● **Request 1**: According to the excerpt on knit fabric finishing, what fuel type does the stenter use?
● **Request 2**: Repeat the passage of the excerpt on knit fabric finishing starting at "3.9 Technical data" and ending at "speed     : 80 m/min.".

3.3 Selection of  factory:
This study is completely related to knit dyeing factory which has both open and open tube line. For this purpose the following factory was selected:

  • Texeurop (Bd), Vogra, Chandona, Chourasta, Gazipur
  • Oli Knitting  Fabrics, Ganak Bari, Savar, Dhaka.

3.4 Methodology:
In order to compare the GSM, Shrinkage, Spirality of same knitted fabric, after dyeing the same fabric were finished both tube & open line. During finishing, sample fabrics after dryer & stenter for the test results of GSM, Shrinkage & Spirality were taken. Then the GSM, Shrinkage, Spirality of both samples were measured & compared the results. Then according to the test results of dryer & stenter, the tube & open compactor were set & finally finished the fabrics. After tube & open compactor, both line finished sample fabrics were taken for the test results of GSM, Shrinkage & Spirality. Finally the GSM, Shrinkage & Spirality of both line finished fabrics were measured & compared.

Methodology to compare the GSM, Shrinkage, Spirality of same knitted fabric

3.5 Specification of Slitter:

  • Brand name           : BIANCO
  • Capacity/day          : 7000 kg
  • Country of origin   : italy
  • Maximum speed    : 90 m/min.
  • Year built               : 2008

3.6 Technical data of Stenter:

  • Brand name             : UNITECH
  • Country of origin     : ITALY
  • Capacity/day            : 10000 kg
  • Year built                 : 2004
  • Speed                       :  (15- 40 )m/min.
  • Working  width        : 41˝-96˝
  • No. of chamber        : 08
  • Maximum over feed : 75
  • Minimum over feed  : 30
  • Temperature             : normally-160, maximum-210
  • Fuel type                  : Gas
  • Maximum Presser    : J-box-2.50 bar, 1st padder-5bar, 2nd padder-4bar

3.7 Technical data of open Compactor

  • Brand name               : FERRARO
  • Country of origin       : ITALY
  • Capacity/day              : 7000 kg
  • Speed                         :  20- 25 m/min.
  • Working  width          : Maxm- 96˝, Minm- 40˝
  • Fuel type                     : Steam
  • Maximum over feed   : 35
  • Minimum over feed    : 15
  • Max. compaction        : 10%

3.8 Technical data of Squeezer:

  • Brand name             : BIANCO
  • Country of origin     : ITALY
  • Capacity/day            : 7000 kg
  • Year built                 : 2004
  • Maximum speed      : 80 m/min.
  • Maximum Presser    : J-box-2.50 bar, 1st padder-5bar, 2nd padder-4bar

3.9 Technical data of Dryer:

  • Brand name             : DINMENLER
  • Country of origin    : TURKEY
  • Year built                : 2004
  • Capacity/day           : 1000 kg
  • Type of machine     : Linea Aprituboiere
  • Maximum speed     : 80 m/min.

● **Raw data**:
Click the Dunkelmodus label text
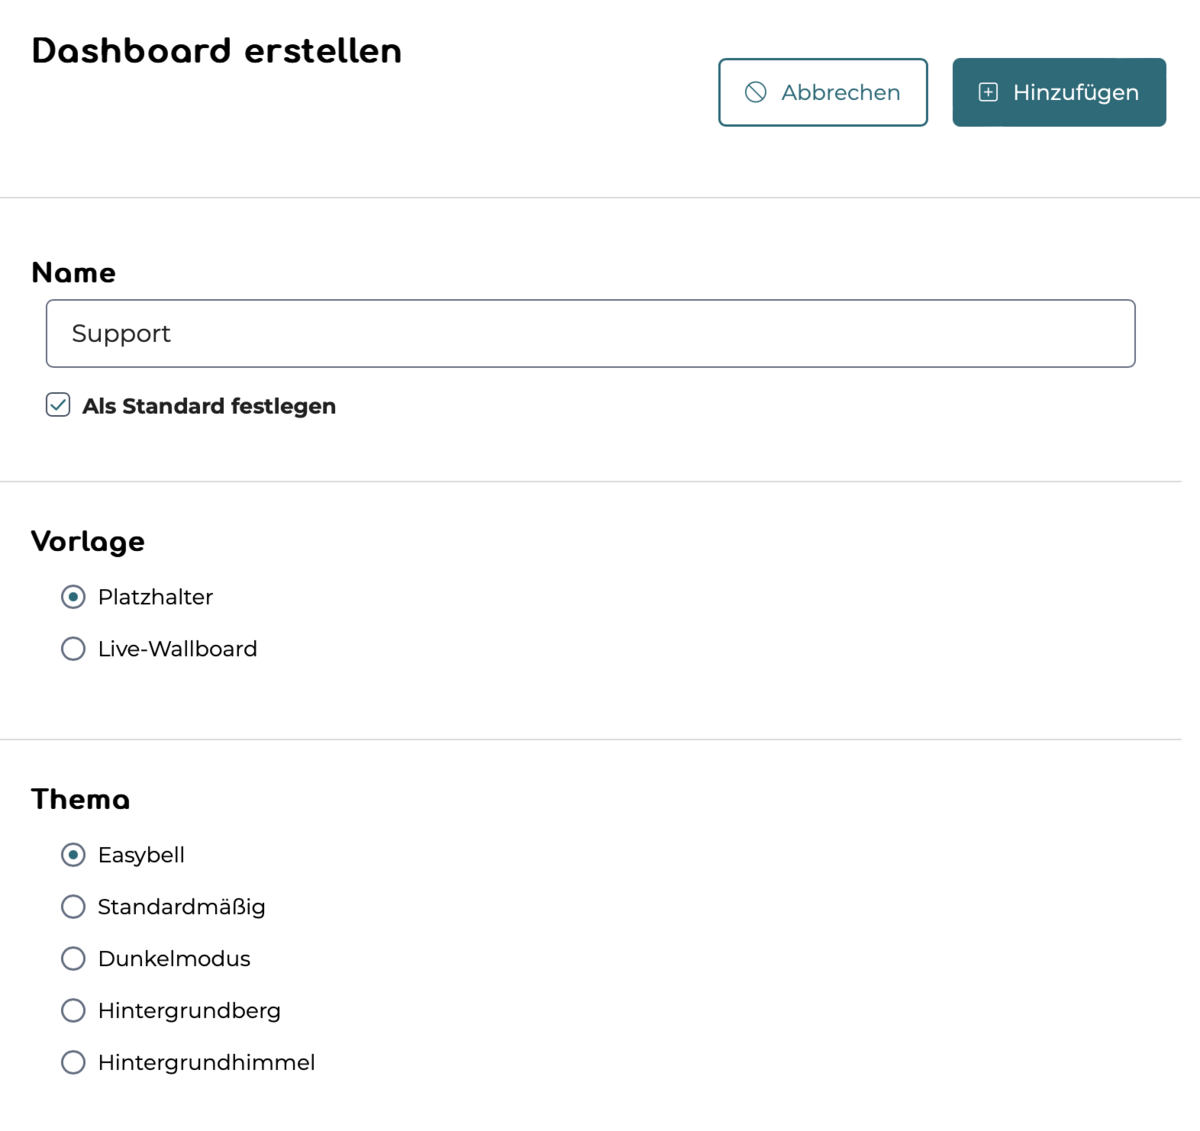(174, 959)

● **Written answer 1**: Gas

● **Written answer 2**:
3.9 Technical data of Dryer:

  • Brand name             : DINMENLER
  • Country of origin    : TURKEY
  • Year built                : 2004
  • Capacity/day           : 1000 kg
  • Type of machine     : Linea Aprituboiere
  • Maximum speed     : 80 m/min.